- [Supplied records]

____

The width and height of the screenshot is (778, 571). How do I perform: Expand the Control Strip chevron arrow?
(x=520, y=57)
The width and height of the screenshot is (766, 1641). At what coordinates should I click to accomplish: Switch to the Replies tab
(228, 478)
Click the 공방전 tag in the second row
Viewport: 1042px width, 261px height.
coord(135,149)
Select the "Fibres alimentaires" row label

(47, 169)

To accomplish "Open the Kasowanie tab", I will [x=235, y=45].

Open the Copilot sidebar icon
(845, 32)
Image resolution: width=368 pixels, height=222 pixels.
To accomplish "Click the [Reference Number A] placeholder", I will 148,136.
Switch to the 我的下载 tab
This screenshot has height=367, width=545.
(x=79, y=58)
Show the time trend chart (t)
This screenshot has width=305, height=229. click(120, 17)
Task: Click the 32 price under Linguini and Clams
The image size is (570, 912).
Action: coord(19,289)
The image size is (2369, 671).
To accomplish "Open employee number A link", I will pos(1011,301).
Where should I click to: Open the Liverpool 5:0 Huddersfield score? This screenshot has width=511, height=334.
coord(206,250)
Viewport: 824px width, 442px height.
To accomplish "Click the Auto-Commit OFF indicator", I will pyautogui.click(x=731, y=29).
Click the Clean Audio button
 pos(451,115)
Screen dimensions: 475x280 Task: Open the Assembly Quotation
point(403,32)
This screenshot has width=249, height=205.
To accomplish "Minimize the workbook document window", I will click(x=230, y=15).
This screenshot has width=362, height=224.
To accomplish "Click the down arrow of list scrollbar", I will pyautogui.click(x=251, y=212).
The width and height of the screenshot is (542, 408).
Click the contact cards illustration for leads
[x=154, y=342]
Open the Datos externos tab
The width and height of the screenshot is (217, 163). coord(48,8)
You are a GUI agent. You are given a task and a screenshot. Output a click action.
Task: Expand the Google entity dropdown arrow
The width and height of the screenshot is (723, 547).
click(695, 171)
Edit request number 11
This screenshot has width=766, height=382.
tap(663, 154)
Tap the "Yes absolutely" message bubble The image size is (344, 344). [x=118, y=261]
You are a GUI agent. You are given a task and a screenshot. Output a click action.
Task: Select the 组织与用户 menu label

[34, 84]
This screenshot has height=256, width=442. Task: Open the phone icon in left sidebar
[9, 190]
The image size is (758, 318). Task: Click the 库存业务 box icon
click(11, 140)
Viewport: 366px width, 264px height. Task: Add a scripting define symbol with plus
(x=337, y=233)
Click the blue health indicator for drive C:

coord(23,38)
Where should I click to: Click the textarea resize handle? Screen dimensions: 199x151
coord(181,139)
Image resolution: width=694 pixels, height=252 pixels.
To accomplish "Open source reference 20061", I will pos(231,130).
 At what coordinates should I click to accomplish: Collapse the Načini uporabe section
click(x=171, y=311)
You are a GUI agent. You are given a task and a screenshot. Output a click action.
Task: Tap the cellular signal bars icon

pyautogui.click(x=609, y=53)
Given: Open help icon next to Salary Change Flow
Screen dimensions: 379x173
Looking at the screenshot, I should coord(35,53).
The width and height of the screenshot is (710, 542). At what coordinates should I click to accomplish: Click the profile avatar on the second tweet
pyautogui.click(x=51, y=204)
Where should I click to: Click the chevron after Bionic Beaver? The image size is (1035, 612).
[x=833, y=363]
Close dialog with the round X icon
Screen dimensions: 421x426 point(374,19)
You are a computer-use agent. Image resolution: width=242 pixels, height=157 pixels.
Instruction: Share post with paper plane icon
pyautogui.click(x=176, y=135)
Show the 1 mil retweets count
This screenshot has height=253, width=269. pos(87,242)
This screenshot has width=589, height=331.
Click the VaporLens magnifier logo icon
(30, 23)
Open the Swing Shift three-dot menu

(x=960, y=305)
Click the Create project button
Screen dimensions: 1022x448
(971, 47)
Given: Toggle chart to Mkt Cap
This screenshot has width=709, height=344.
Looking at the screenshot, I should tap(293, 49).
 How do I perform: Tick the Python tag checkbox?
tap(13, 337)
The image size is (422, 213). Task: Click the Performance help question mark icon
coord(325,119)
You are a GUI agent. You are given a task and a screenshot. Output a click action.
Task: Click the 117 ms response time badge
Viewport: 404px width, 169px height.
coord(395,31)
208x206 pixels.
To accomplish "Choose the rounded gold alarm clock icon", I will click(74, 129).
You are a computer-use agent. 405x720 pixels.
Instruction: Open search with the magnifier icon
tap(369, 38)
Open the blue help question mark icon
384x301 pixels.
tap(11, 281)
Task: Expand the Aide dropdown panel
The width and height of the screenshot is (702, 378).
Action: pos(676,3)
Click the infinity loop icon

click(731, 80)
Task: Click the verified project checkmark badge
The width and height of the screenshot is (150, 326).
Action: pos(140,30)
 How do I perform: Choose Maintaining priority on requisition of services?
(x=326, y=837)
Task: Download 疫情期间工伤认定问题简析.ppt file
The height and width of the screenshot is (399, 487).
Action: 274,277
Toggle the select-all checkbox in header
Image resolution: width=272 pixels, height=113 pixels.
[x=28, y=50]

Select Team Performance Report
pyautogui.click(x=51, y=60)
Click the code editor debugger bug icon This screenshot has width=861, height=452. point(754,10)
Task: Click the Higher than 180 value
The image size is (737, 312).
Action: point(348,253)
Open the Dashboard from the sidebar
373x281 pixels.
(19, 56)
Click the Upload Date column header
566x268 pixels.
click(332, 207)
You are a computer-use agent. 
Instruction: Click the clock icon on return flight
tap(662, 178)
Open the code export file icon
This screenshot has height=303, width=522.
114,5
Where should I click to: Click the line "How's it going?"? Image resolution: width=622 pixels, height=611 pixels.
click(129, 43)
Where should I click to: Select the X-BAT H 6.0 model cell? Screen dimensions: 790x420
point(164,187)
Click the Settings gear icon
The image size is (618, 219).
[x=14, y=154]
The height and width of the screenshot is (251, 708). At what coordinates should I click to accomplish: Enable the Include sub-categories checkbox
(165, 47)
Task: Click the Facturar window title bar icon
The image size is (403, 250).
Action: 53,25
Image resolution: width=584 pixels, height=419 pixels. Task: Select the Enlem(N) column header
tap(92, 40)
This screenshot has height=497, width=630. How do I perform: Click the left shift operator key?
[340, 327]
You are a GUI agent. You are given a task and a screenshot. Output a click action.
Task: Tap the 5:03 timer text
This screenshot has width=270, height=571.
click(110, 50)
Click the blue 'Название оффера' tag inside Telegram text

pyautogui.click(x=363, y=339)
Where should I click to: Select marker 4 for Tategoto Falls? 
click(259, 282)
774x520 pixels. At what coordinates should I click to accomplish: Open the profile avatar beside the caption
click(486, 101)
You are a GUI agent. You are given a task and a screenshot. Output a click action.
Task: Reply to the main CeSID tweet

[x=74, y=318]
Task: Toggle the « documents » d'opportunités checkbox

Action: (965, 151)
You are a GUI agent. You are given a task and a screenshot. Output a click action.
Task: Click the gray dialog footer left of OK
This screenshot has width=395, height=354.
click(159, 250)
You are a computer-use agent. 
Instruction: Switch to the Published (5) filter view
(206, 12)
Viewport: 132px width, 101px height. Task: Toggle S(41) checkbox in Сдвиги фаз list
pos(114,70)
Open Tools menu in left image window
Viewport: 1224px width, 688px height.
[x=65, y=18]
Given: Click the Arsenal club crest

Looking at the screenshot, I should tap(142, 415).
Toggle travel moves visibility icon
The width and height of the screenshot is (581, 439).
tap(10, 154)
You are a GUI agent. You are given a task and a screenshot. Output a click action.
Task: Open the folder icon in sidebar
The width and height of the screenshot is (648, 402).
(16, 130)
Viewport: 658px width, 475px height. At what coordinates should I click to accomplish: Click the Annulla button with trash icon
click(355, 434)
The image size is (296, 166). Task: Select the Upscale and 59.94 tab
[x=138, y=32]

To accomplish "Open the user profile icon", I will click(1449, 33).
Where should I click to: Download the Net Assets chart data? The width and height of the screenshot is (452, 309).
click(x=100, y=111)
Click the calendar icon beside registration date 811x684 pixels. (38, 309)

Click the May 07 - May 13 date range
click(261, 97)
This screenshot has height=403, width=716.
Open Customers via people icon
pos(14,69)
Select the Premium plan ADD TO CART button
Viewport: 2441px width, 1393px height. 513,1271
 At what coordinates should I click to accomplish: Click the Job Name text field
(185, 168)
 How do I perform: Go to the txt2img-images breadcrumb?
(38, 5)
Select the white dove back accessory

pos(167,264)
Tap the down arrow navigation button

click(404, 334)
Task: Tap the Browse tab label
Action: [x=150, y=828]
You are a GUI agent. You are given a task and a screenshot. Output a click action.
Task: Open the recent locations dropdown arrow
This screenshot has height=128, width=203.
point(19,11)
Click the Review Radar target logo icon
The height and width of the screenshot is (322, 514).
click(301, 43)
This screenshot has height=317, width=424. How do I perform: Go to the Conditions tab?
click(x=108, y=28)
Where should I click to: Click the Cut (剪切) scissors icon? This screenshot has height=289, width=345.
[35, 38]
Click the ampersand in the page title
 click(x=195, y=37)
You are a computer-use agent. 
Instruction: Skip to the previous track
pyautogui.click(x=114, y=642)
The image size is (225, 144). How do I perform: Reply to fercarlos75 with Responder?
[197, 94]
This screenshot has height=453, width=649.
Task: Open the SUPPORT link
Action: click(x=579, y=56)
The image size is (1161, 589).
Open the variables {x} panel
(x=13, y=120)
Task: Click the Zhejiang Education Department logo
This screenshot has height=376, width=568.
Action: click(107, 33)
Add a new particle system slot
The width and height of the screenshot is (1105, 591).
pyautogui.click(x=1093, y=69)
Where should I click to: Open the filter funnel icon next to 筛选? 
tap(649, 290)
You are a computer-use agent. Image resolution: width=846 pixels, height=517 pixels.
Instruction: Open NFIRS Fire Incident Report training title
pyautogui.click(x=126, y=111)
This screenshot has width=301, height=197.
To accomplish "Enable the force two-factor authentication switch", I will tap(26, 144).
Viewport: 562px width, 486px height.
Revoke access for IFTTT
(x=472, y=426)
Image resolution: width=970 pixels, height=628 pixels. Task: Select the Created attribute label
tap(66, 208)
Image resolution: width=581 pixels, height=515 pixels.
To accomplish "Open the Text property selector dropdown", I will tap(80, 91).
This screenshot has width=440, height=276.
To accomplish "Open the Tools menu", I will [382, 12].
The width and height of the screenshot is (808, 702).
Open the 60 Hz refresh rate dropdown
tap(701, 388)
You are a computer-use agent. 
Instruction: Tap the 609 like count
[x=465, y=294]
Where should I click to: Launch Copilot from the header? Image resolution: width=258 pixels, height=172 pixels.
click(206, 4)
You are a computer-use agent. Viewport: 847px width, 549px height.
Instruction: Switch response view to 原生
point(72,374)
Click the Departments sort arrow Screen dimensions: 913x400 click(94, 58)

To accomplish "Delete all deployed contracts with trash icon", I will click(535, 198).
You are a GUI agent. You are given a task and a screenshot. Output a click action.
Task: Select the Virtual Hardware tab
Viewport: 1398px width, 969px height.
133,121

____

- [Task instructions]
Copy, exactly and only, the lines above that begin with the one containing "Show the 1 mil retweets count" and finish with the one containing "Given: Toggle chart to Mkt Cap".

- [Expected output]
Show the 1 mil retweets count
This screenshot has height=253, width=269. pos(87,242)
This screenshot has width=589, height=331.
Click the VaporLens magnifier logo icon
(30, 23)
Open the Swing Shift three-dot menu

(x=960, y=305)
Click the Create project button
Screen dimensions: 1022x448
(971, 47)
Given: Toggle chart to Mkt Cap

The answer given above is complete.